A statue of Jayavarman VII sits in the courtyard of our school, as he does by official decree at most schools in The Kingdom. Often mistaken for the Buddha, the last great King of Angkor (1125-1218) sits with downcast eyes, an enigmatic smile on his lips, spine straight, in meditation. Historians acknowledge the Angkor epoch from the 6th to12th century as an era of great art. At Bayon Temple the many Bodhisattvas pictured in the multi-directional faces are thought to be a likeness of Jayavarman VII.
The modern version of the king at our school is made of cement, but curiously looks like he could be a cousin of Gumby. This contemporary version is a rough copy of the ancient sandstone sculpture found at the National Museum of Cambodia, which is missing the lower part of his arms. Some scholars feel the missing arms version is more correct, but most schools prefer their statue with arms and hands. The ancient techniques handed down through the centuries to apprentice sculptors were effectively killed off during Pol Pot’s reign. But the old king is making a comeback, and copies of the tranquil meditator are in demand. Refinement in sculpting technique is bound to find its way back to Cambodia. It’s part of the Khmer DNA.

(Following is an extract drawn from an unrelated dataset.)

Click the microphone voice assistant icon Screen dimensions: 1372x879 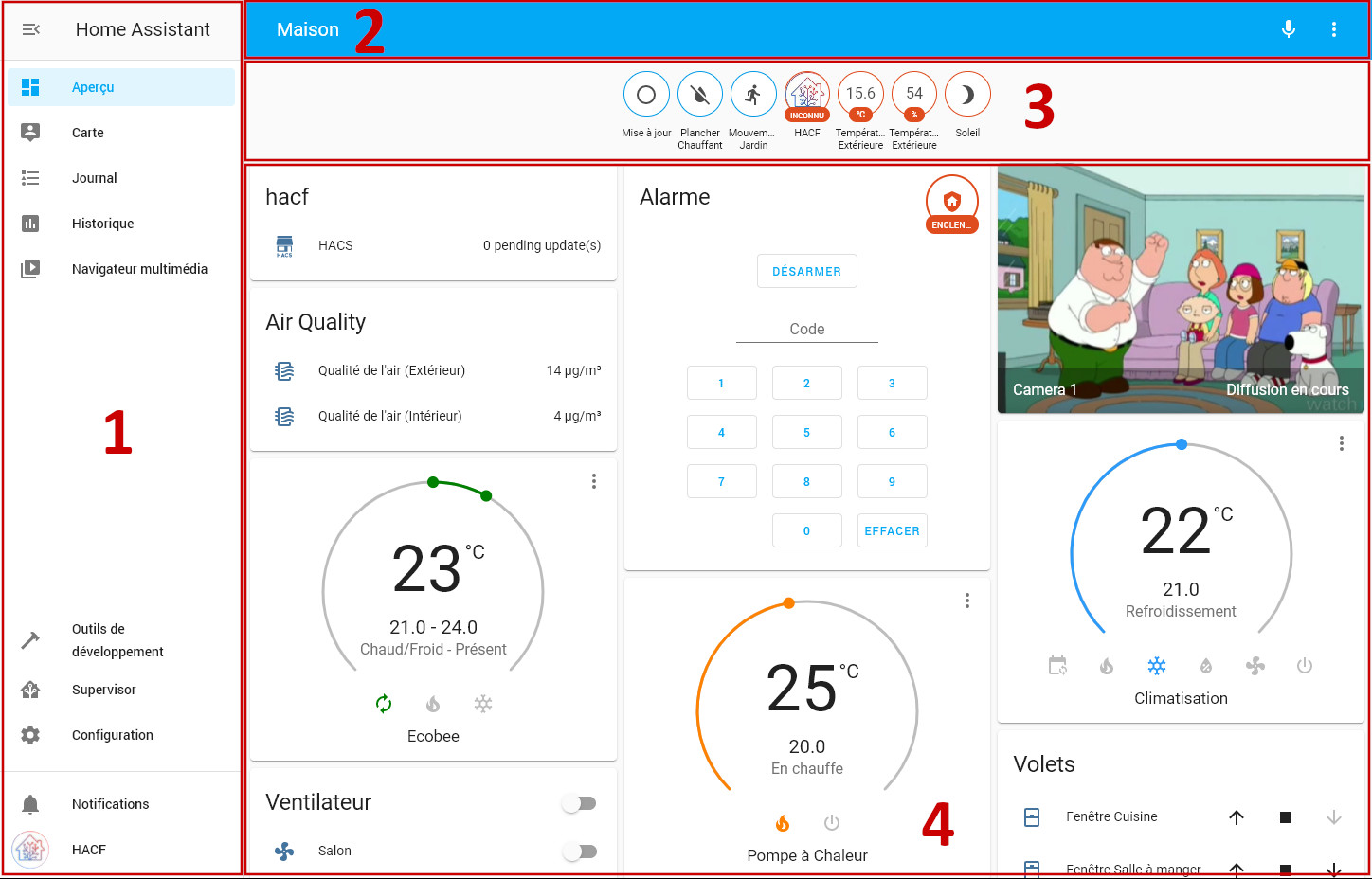point(1289,29)
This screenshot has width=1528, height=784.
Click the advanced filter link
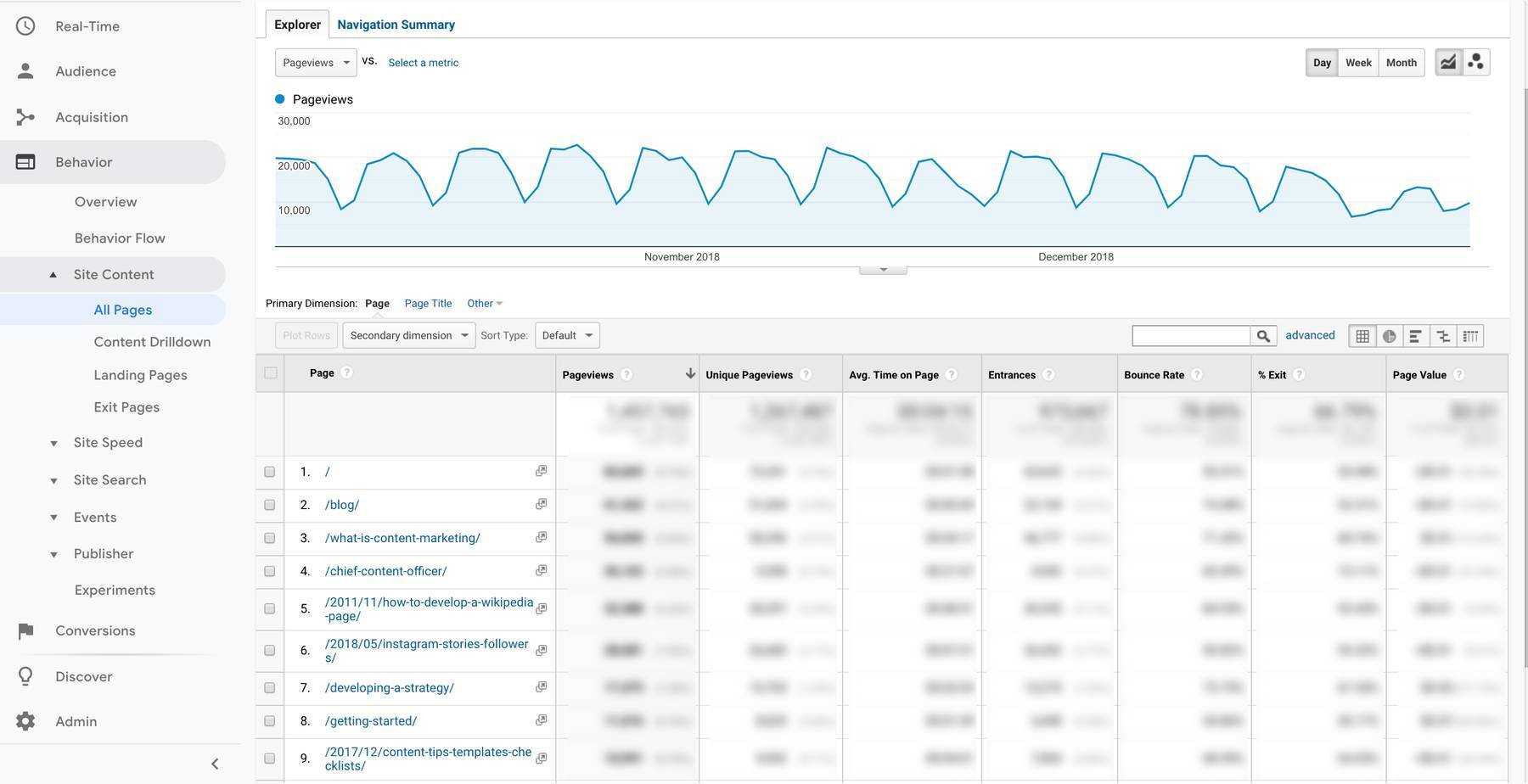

Old King Jayavarman VII may have inherited his day job from his father, but it appears he enjoyed the family business. He is depicted as both a general at war and a spiritual practitioner in bas relief at Angkor. After the death of his first wife, he married her sister, who predated PC’s Let Girls Learn by encouraging education for girls at the palace. His wife Rajaendradevi was also a poet, scientist, and philosopher queen. Jayavarman likewise looked out for his people. Real estate was booming at that time, so the king came up with the idea for rest stops every 15 kilometers, and health clinics within a day’s walk. He was also tolerant of the old Hindu-Brahmanism religion, but officially moved his kingdom towards progressive Mahayana Buddhism. He also rocks the man-bun.
He ascended to the throne when he was in his late 50s and perhaps feeling a pressing deadline, initiated a boatload of public works, like expansion of highways and waterways, in addition to rest stops, hospitals, and temples. A list of patrons (written in stone, no less—sort of like bricks with the names of donators at a public library) at various sites indicates he had support of his peeps. An inscription at one hospital states, “He suffered his subjects illness more that his own, because it is the pain of the public that is the pain of kings rather than their own pain.” He had the idea he could lead his people to create an earthly paradise. He was a king with a compassionate agenda.
So, while the cement Buddha in the school’s courtyard may look a little dreamy, he represents something greater than a sleepy muse. Jayavarman VII wanted people to enjoy the journey—and to take advantage of the rest stops along the way.